Topic: NewsBusters
A Sept. 6 NewsBusters post by Lachlan Markay complained that the Washington Post's ombudsman issued an "apology" for a profile of the head of the National Organization for Marriage, which opposes same-sex marriage, for not including opposing views. After making a point of noting that the author of the piece "says she is a bisexual and has had romantic relationships with women in the past" -- but not noting that, as County Fair's Jamison Foser points out, this pretty much blows out of the water the conservative argument that liberal reporters are incapable of being fair, let alone fawning, toward conservatives -- Markay got to the nub of the issue and, perhaps inadvertently, exposed the right-wing agenda when it comes to the media:
But features pieces are not meant to be political debates. The story focused on a person—who, in Hesse’s words, is “pleasantly, ruthlessly sane”—not, directly, on a political agenda or debate, though they were certainly corollaries to the profile.
In other words: Conservatives don't want opposing views reported when the subject is a conservative.

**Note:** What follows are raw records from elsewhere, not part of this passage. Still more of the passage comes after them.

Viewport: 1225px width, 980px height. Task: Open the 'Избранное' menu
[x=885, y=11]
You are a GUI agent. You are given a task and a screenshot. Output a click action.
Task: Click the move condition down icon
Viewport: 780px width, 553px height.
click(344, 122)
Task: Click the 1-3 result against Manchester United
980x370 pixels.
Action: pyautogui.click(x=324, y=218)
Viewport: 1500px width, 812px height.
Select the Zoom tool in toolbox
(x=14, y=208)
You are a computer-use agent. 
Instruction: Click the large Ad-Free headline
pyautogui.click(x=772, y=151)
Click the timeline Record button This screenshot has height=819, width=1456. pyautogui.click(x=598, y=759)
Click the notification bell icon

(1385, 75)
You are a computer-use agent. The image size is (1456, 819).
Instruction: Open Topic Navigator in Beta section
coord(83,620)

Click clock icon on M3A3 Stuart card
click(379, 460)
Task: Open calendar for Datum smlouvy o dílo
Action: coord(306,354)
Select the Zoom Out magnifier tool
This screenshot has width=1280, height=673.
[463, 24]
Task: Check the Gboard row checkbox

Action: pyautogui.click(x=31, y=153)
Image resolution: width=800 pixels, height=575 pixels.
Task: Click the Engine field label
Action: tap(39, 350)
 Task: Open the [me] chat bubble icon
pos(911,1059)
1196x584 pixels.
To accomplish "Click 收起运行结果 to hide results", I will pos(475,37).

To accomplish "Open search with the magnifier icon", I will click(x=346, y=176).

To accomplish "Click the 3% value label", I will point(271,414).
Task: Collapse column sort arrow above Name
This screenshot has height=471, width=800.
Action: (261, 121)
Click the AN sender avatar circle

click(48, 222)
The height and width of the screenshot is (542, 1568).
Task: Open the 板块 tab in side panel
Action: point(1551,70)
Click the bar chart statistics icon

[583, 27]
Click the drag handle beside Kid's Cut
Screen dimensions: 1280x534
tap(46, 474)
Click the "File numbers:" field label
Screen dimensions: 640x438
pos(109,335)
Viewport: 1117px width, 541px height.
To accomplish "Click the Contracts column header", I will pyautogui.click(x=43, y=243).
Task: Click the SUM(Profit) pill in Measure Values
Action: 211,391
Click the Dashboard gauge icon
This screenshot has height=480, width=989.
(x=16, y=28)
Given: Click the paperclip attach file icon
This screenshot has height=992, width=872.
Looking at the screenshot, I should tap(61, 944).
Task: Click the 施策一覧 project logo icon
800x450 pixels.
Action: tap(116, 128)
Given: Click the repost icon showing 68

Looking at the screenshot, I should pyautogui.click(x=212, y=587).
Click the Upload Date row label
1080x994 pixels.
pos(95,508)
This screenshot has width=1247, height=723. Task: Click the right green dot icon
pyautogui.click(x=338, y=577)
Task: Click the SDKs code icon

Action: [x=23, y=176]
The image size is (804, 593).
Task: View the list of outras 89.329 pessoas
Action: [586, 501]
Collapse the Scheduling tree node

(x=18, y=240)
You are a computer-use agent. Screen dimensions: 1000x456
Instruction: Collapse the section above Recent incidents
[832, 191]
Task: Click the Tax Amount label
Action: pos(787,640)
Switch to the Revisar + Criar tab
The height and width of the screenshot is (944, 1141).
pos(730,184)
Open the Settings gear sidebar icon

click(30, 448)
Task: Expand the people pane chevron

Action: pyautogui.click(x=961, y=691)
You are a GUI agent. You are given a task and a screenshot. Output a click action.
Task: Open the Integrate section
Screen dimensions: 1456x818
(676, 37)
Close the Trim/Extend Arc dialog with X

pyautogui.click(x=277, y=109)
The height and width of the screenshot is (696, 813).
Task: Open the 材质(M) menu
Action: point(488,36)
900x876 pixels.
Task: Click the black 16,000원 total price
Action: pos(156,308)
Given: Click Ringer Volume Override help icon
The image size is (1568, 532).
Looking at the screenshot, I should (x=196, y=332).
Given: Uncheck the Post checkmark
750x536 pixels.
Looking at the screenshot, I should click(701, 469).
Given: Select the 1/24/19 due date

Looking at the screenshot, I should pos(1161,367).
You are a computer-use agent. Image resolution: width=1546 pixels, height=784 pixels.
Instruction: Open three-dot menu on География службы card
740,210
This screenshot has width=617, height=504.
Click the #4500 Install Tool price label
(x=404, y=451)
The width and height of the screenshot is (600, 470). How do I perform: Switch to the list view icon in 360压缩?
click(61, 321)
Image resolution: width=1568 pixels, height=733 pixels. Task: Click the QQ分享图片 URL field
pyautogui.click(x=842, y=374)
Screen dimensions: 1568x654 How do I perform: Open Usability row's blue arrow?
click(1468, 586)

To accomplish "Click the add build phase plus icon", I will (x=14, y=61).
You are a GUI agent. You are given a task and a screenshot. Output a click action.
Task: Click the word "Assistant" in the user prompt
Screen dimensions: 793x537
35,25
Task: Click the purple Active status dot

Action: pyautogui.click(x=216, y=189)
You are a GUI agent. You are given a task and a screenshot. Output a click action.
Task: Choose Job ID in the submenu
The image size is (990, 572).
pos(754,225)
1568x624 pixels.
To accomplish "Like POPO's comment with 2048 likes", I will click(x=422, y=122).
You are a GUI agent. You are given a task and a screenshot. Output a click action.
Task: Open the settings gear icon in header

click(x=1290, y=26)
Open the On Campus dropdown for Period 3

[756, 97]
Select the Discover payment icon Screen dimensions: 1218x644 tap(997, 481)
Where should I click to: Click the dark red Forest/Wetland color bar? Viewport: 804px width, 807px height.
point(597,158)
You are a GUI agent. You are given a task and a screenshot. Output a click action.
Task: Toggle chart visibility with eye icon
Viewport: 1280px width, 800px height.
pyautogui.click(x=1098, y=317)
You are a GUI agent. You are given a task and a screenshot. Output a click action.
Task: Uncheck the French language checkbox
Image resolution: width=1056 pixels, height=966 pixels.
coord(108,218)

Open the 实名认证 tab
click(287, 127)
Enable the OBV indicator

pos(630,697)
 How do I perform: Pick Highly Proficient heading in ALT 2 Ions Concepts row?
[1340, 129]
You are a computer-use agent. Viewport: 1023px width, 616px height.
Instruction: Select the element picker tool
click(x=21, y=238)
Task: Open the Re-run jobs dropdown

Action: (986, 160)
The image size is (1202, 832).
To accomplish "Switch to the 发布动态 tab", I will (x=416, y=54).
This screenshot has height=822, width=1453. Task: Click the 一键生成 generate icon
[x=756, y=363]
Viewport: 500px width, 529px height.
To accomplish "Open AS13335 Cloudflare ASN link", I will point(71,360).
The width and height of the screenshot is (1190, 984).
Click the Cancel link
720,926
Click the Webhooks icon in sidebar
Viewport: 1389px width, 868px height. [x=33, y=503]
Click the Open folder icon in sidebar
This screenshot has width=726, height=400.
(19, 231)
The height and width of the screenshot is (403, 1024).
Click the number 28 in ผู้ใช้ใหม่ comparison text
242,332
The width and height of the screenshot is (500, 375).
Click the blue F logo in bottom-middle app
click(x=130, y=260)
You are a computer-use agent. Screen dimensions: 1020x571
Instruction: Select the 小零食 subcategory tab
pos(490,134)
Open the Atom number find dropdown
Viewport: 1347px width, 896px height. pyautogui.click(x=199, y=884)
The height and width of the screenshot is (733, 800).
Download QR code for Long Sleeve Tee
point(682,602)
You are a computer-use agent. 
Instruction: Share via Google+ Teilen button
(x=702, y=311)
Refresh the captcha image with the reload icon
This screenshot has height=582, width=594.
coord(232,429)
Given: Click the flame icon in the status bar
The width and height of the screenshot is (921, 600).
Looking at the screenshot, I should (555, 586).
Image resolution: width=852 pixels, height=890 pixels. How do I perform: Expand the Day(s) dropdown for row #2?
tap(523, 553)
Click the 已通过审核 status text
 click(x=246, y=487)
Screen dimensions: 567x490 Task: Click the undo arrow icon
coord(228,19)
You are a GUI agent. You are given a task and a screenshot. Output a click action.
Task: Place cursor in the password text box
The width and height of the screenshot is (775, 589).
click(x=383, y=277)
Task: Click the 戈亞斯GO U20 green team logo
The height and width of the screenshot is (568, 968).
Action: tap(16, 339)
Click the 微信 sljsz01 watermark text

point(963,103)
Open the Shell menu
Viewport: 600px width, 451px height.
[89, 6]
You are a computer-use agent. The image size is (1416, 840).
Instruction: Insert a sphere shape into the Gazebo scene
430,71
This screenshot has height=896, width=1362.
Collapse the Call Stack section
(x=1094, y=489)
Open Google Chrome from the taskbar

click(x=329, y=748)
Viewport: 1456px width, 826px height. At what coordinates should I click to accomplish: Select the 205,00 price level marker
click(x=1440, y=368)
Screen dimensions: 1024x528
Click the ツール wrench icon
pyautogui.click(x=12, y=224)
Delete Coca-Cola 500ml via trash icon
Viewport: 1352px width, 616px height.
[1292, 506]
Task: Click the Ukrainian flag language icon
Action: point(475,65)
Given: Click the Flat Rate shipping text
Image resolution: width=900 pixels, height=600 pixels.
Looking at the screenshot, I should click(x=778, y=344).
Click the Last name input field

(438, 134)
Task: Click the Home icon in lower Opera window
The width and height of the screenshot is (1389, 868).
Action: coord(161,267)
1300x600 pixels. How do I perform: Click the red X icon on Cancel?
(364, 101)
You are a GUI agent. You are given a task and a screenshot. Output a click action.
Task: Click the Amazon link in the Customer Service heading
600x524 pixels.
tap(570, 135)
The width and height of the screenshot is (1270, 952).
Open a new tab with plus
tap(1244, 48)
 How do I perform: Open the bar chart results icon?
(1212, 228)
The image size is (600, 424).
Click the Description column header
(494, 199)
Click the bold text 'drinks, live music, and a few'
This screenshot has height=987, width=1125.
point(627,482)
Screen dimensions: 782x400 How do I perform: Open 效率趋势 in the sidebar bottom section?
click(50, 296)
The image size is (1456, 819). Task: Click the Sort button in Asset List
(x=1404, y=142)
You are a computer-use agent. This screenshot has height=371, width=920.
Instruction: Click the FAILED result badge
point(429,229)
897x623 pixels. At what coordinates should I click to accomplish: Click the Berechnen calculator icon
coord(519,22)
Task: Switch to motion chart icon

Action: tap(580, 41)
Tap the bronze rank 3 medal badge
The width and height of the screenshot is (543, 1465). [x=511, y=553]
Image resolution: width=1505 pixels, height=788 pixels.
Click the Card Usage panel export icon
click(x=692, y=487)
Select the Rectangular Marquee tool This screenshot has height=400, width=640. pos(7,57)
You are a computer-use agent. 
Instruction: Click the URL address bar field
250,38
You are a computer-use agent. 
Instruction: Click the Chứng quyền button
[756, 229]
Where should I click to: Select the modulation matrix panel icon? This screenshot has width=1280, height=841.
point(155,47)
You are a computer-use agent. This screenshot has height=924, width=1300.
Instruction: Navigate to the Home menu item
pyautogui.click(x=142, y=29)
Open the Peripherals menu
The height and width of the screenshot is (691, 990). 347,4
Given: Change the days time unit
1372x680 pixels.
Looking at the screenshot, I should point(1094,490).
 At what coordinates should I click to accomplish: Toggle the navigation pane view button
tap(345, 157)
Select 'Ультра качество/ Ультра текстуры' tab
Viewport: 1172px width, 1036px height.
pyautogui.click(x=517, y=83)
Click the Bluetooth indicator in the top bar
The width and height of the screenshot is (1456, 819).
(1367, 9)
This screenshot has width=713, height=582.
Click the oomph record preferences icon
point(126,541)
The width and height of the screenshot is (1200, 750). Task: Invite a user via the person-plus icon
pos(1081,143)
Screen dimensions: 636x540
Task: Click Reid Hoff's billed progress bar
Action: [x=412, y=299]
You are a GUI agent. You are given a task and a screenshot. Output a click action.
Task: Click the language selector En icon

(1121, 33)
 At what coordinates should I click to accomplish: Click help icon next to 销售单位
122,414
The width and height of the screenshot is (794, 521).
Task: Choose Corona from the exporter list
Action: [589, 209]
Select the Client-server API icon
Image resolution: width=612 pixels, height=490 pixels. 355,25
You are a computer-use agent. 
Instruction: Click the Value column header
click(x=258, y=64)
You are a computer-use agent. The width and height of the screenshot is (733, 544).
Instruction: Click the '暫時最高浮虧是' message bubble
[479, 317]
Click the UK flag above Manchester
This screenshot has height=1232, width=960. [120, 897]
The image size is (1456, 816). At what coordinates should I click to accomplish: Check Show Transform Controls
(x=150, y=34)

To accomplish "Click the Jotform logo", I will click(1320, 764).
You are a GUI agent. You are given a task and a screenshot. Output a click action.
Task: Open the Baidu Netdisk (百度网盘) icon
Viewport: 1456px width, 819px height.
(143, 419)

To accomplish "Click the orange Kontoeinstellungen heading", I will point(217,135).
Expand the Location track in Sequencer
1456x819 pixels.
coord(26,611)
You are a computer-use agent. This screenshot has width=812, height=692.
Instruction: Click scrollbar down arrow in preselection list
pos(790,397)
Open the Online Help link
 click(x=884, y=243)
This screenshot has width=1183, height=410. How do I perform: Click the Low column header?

By contrast, NewsBusters doesn't want that same courtesy extended to feature articles on liberals:
- On Aug. 12, Ken Shepherd complained that the Post "a 42-paragraph front-pager that amounts to gushy Kennedy hagiography, in part because it was penned by a Kennedy hagiographer."
- On July 14, P.J. Gladnick was annoyed that the Post "published a glowing article about likely incoming AFL-CIO president, Richard Trumka" that didn't mention his purported role in "in a money laundering scheme in order to fix a Teamsters election."
If conservatives are to be only hailed in newspaper profiles, Mackay and his fellow NewsBusters should stop complaining that liberals get fawning profiles too.